- [Tasks to complete]
**a.** From the documentation excerpt on tracing and the tool-call loop, pull out the passage from "Records the immediate" up to and including "a tool-calling loop.".
**b.** Translate this sentence from the documentation excerpt on the tool-call loop into Spanish: "Keeping it here means a new provider only translates one round-trip; it doesn’t re-implement dispatch."
**c.** Carry on the documentation excerpt about tracing and the tool-call loop, starting after its final sentence.

- [Document excerpt]
================================
Rendering is a single collapsible disclosure block, designed to live in the cell’s stored outputs so it persists across notebook saves. Because we return HTML via _repr_html_, the Jupyter save flow handles persistence for us — the same mechanism that already caches the markdown answer.


source

Trace


def Trace(
    
):

Records the immediate loop (prompt, model turns, tool calls). Renders as a collapsible HTML block.

The tool-call loop

run_completion drives a Provider until it produces a final answer. The provider returns one parsed Turn per call; if that turn has tool calls, we append the assistant message (with its tool_calls) and one role: "tool" message per dispatched result, then call the provider again. max_tool_steps bounds the loop in case the model gets stuck in a tool-calling loop.

Pulled out of any individual provider because the loop is vendor-agnostic — every chat-completion provider that supports tools repeats the same dance. Keeping it here means a new provider only translates one round-trip; it doesn’t re-implement dispatch.
================================
- [Supplied records]
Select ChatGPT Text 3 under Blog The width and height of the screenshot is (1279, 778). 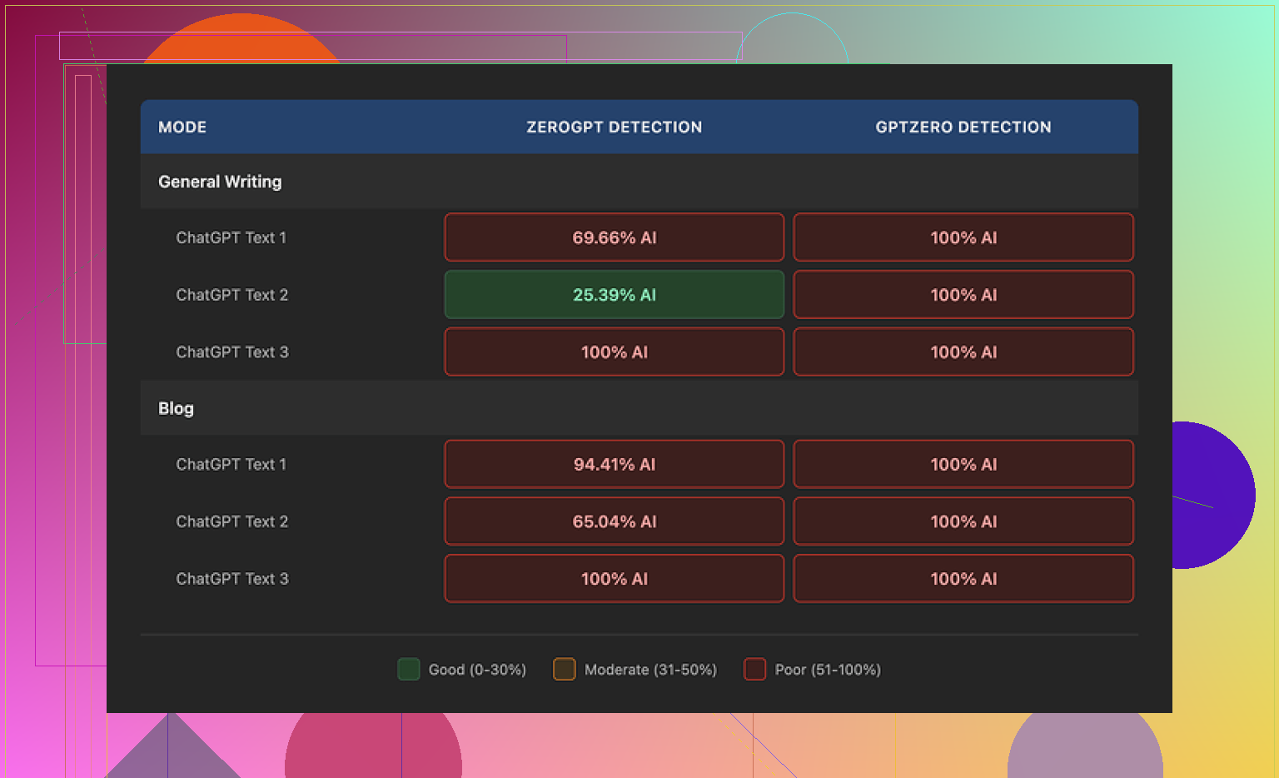(231, 579)
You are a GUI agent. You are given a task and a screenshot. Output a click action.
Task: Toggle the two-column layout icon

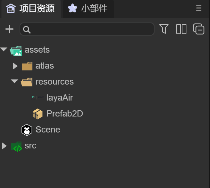click(x=181, y=29)
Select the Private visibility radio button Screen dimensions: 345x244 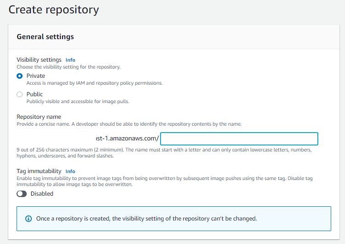pos(19,76)
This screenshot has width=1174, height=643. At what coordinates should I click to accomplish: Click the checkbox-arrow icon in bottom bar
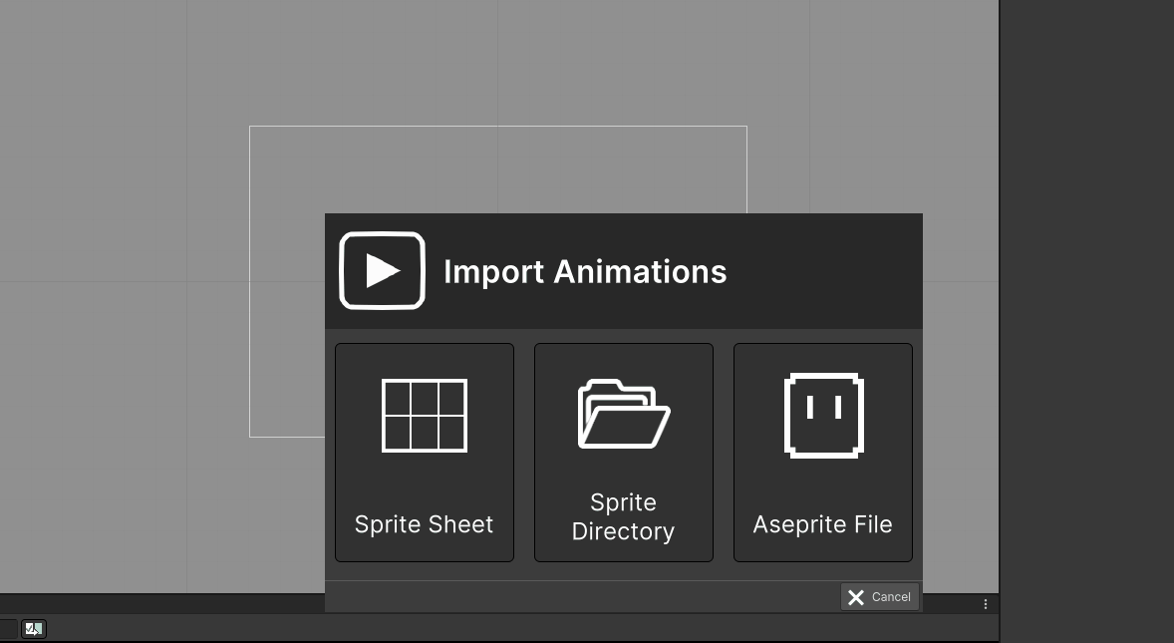(x=34, y=629)

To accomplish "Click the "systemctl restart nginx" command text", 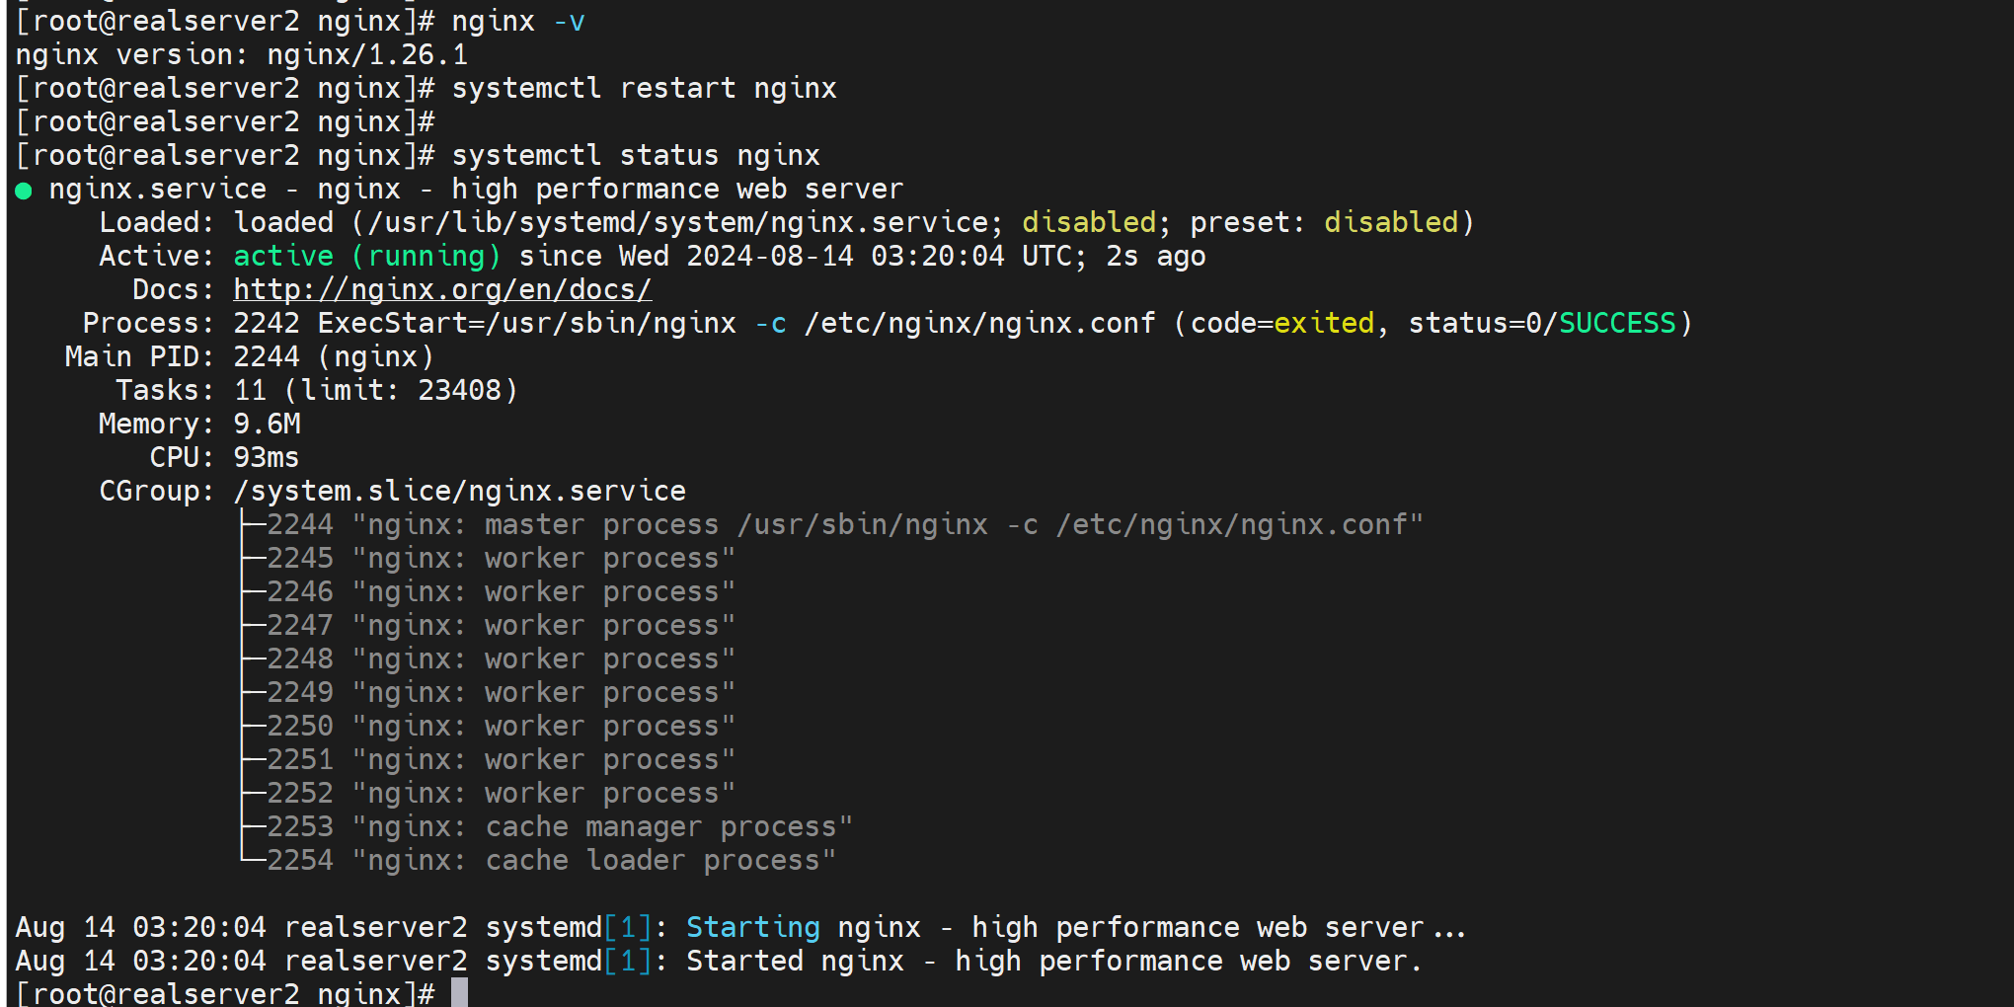I will pos(644,88).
================================
- [Outputs for the tasks]
**a.**
Records the immediate loop (prompt, model turns, tool calls). Renders as a collapsible HTML block.

The tool-call loop

run_completion drives a Provider until it produces a final answer. The provider returns one parsed Turn per call; if that turn has tool calls, we append the assistant message (with its tool_calls) and one role: "tool" message per dispatched result, then call the provider again. max_tool_steps bounds the loop in case the model gets stuck in a tool-calling loop.

**b.** Mantenerlo aquí significa que un nuevo proveedor solo traduce un viaje de ida y vuelta; no vuelve a implementar el despacho.

**c.**
source

run_completion


def run_completion(
    provider:Provider, messages:list, tools:list=None, trace:Trace=None, max_tool_steps:int=8
)->Turn:

Drive provider in a tool-call loop and return the final answering Turn.

The %%prompt magic

When the user runs a %%prompt cell we parse the magic line, read this cell’s id from parent_header.metadata.cellId, and either replay the cached output (if one exists and --force wasn’t passed) or build the message list from the notebook so far and call the model. The cache lives in the .ipynb itself — outputs persist through Jupyter’s normal save flow, which is the whole point.

_parse_prompt_args("-f --trace")
Namespace(force=True, trace=True)

source

prompt


def prompt(
    line, cell
):

Send the notebook-so-far to the LLM and render its reply as markdown.